(RECORDED DATA)
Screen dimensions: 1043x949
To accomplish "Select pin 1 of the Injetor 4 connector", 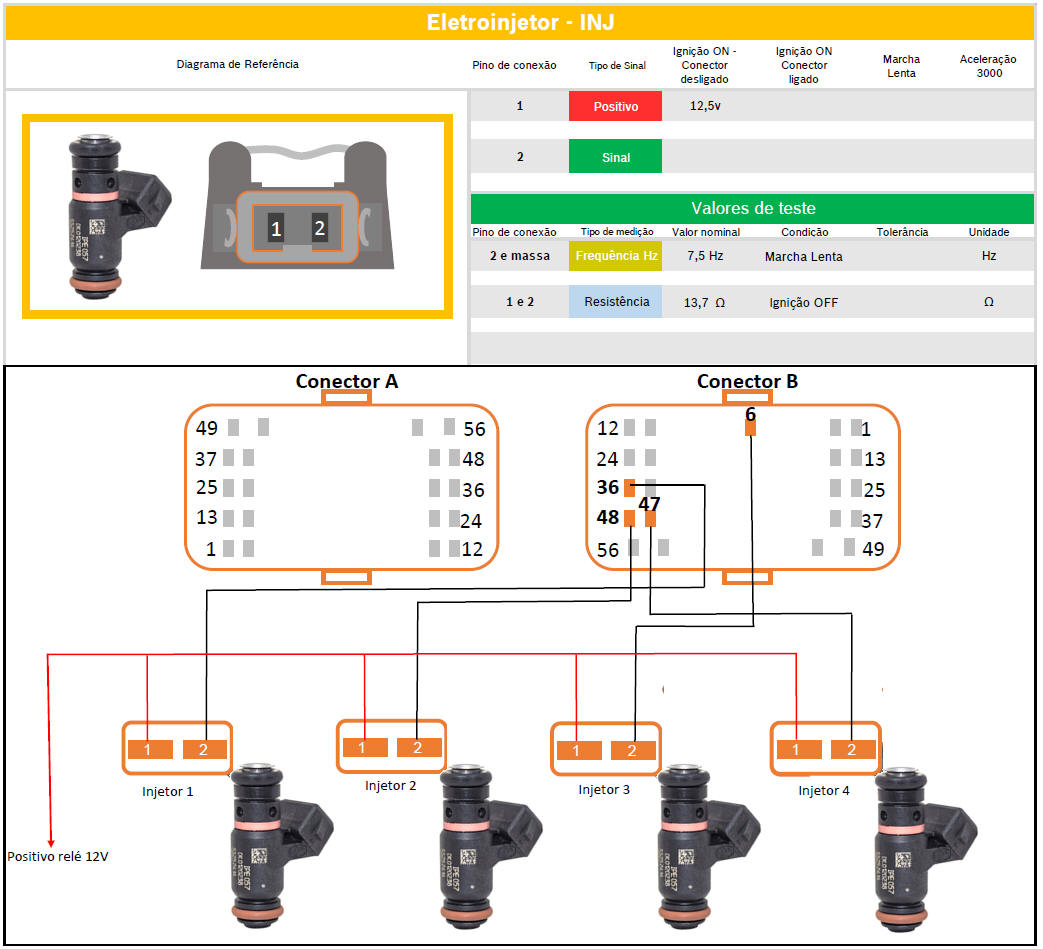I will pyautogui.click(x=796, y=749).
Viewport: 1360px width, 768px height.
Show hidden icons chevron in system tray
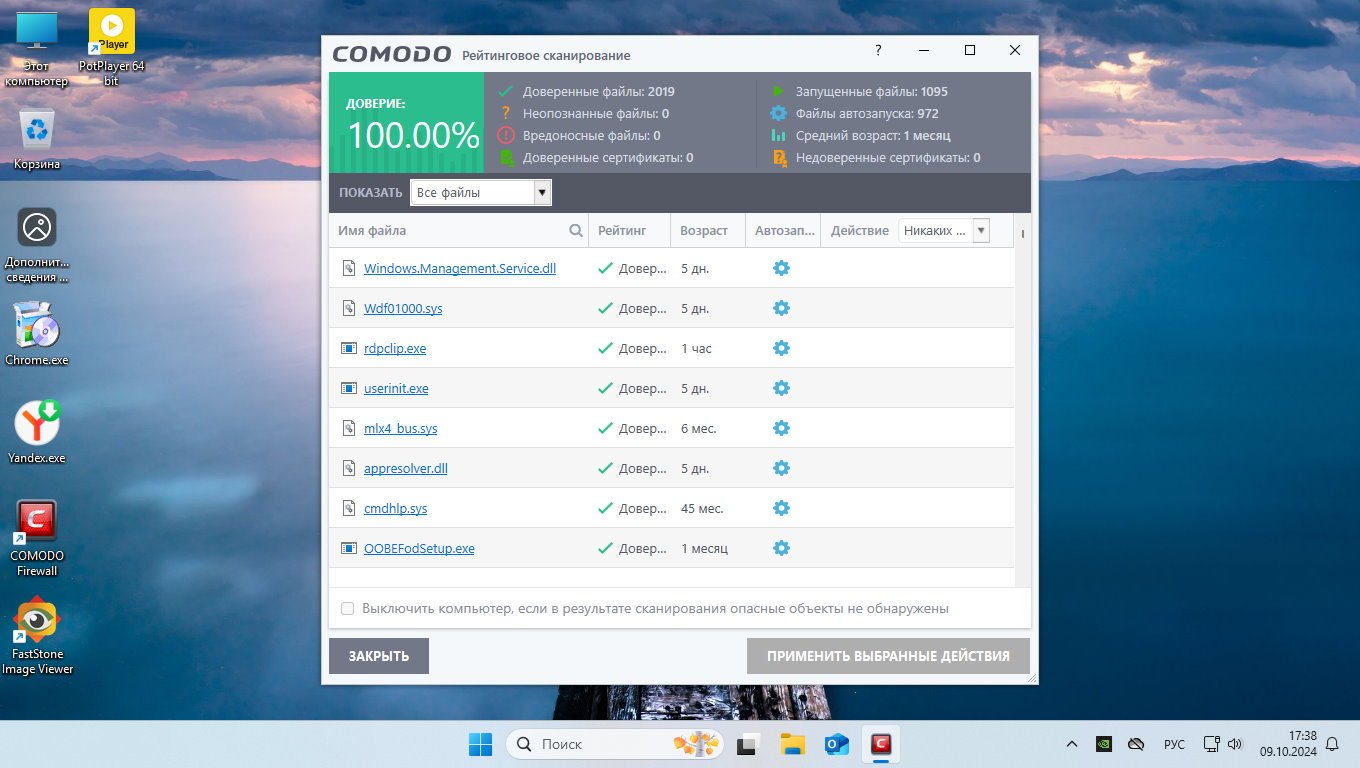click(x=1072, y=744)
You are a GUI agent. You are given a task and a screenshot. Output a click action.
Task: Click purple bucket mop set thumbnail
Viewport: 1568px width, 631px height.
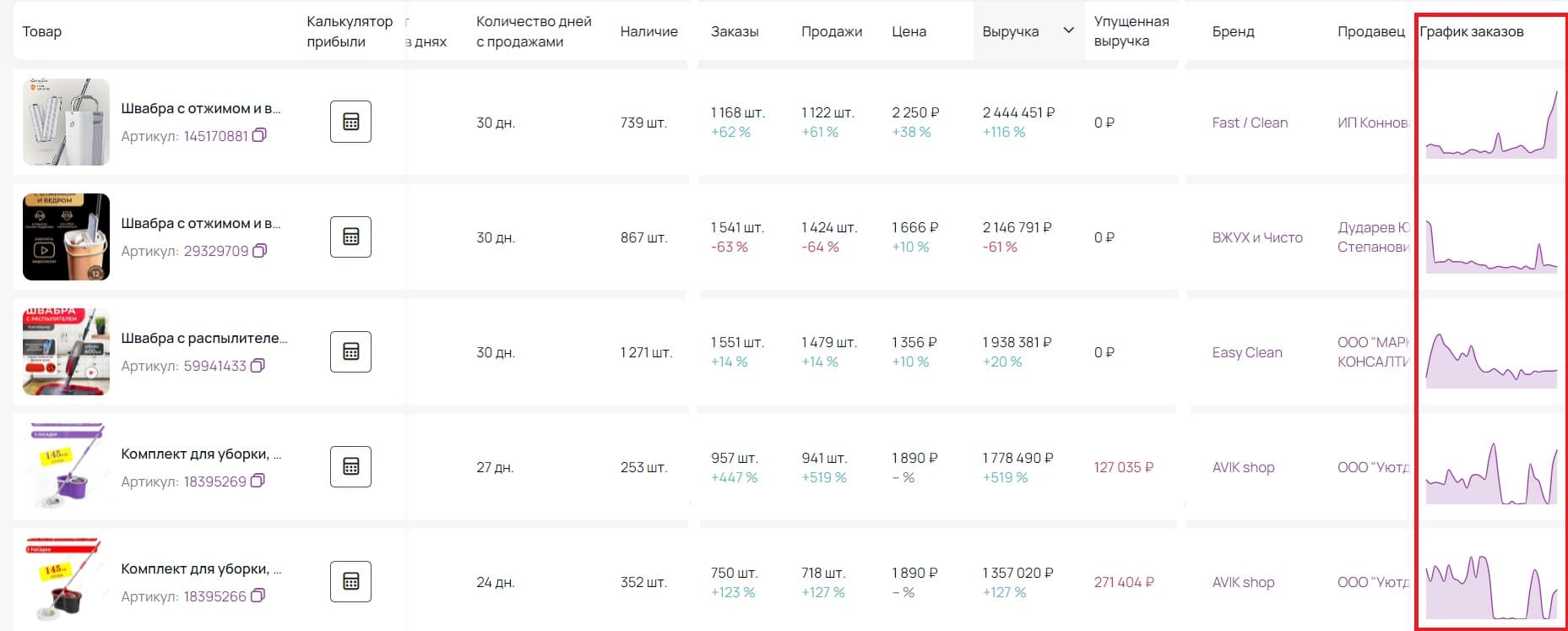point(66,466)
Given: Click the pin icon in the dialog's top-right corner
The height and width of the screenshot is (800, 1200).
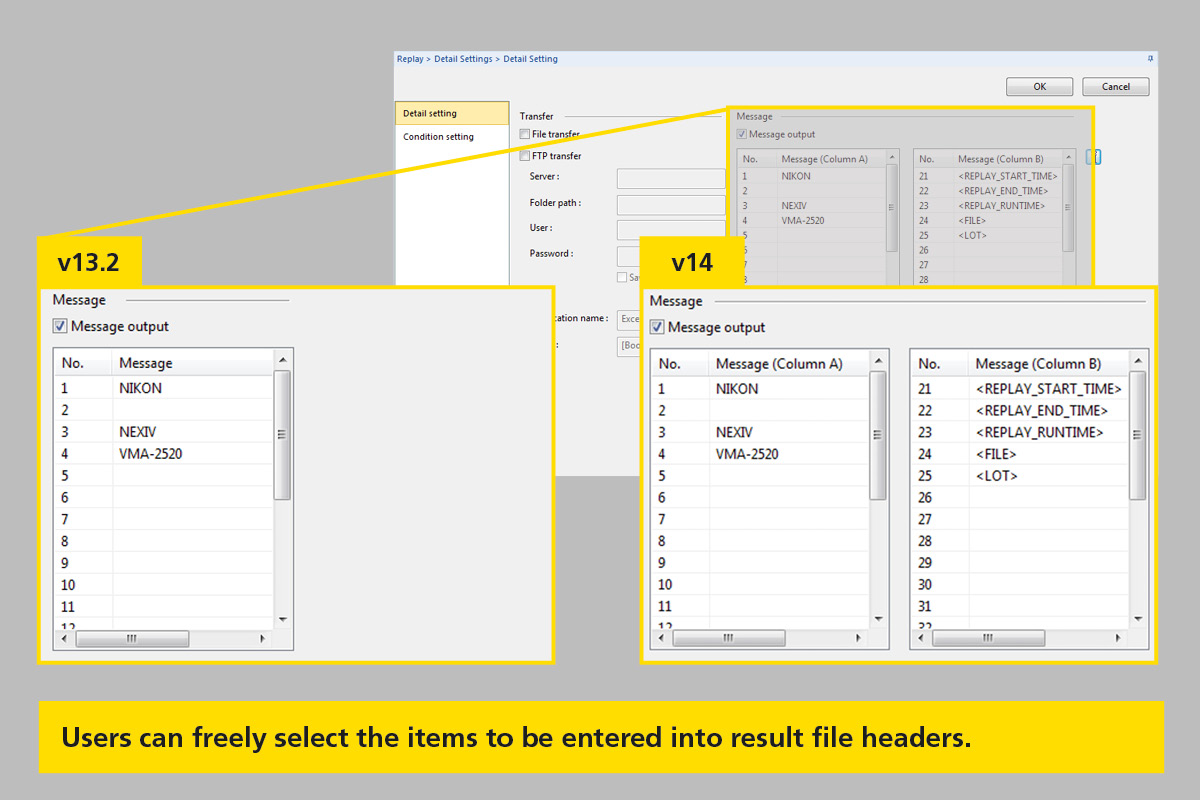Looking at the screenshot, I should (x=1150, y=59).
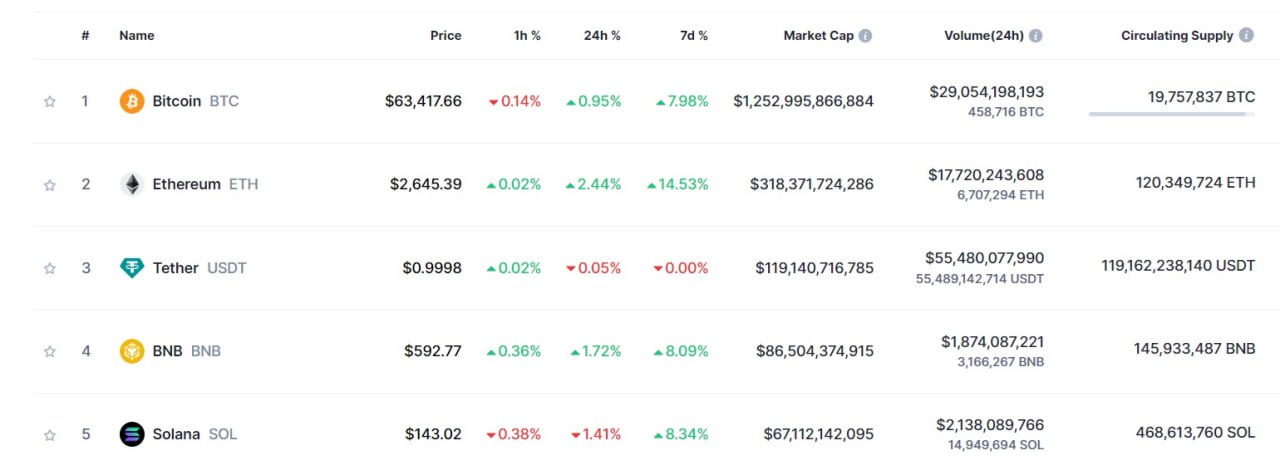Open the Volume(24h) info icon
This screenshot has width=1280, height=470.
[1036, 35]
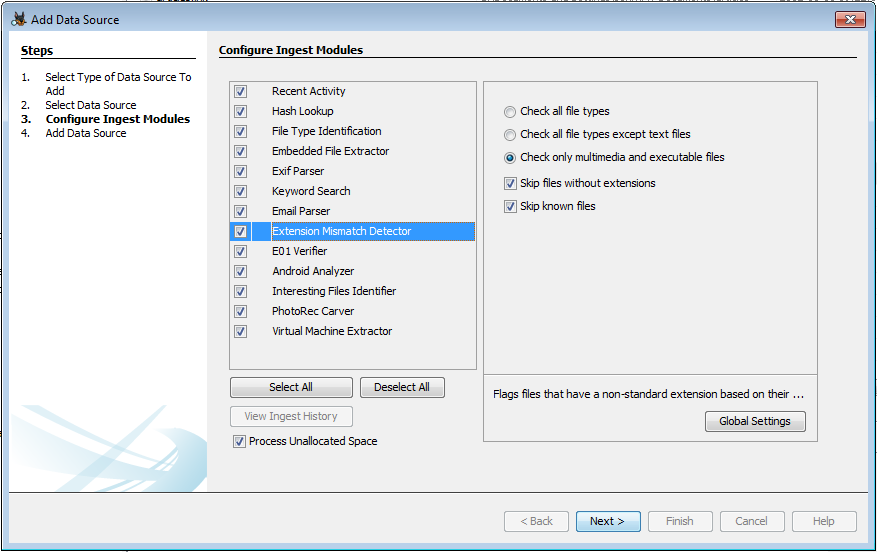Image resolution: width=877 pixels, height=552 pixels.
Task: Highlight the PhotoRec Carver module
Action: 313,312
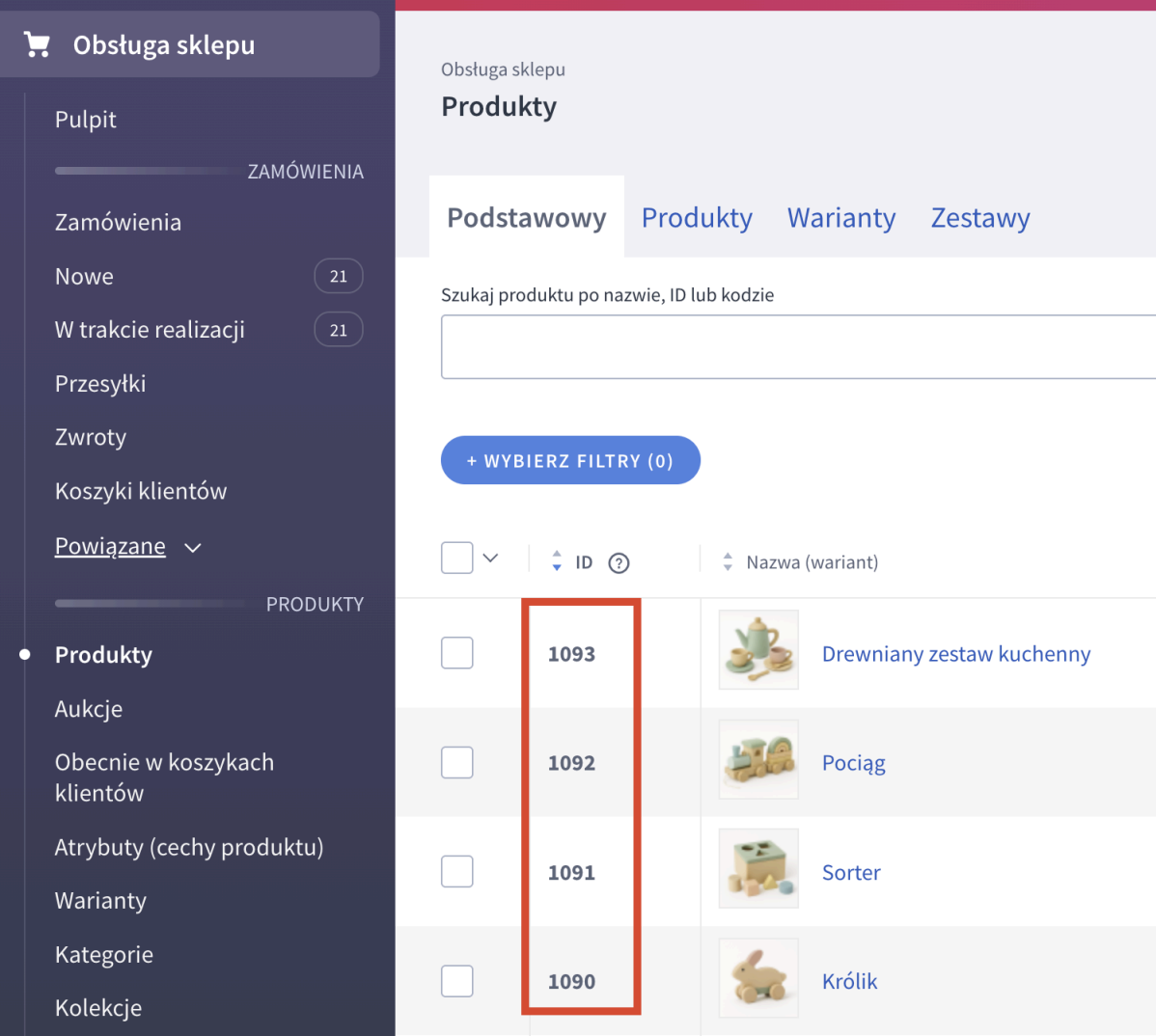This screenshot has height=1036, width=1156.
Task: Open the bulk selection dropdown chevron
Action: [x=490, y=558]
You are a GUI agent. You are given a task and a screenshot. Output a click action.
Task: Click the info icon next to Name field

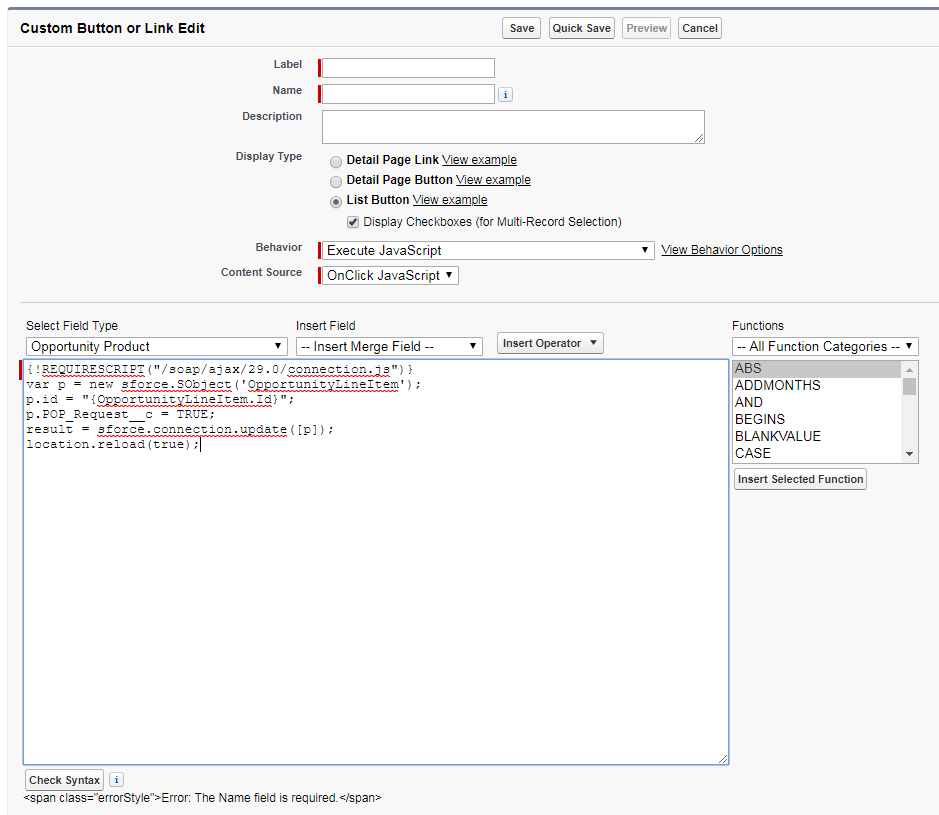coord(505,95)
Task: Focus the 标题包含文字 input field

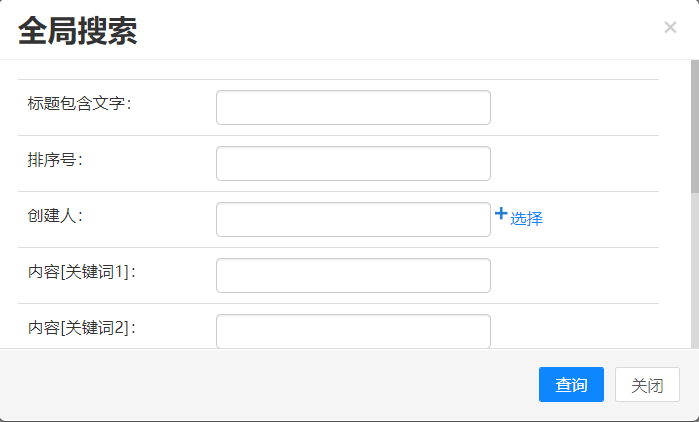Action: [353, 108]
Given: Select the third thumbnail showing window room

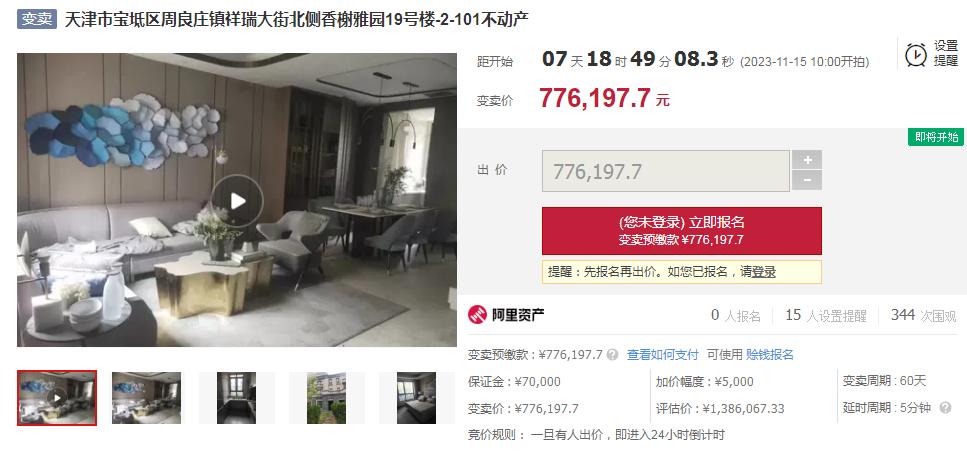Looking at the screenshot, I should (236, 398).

(TASK OBJECTIVE)
Exactly the lines above, from the one containing "Task: Click purple bucket mop set thumbnail" down to the one containing "Given: Click the", are to be repeated, including both ends. Pictures are not part of the copy.

(TASK ANSWER)
Task: Click purple bucket mop set thumbnail
Viewport: 1568px width, 631px height.
point(66,466)
Given: Click the pin icon in the dialog's top-right corner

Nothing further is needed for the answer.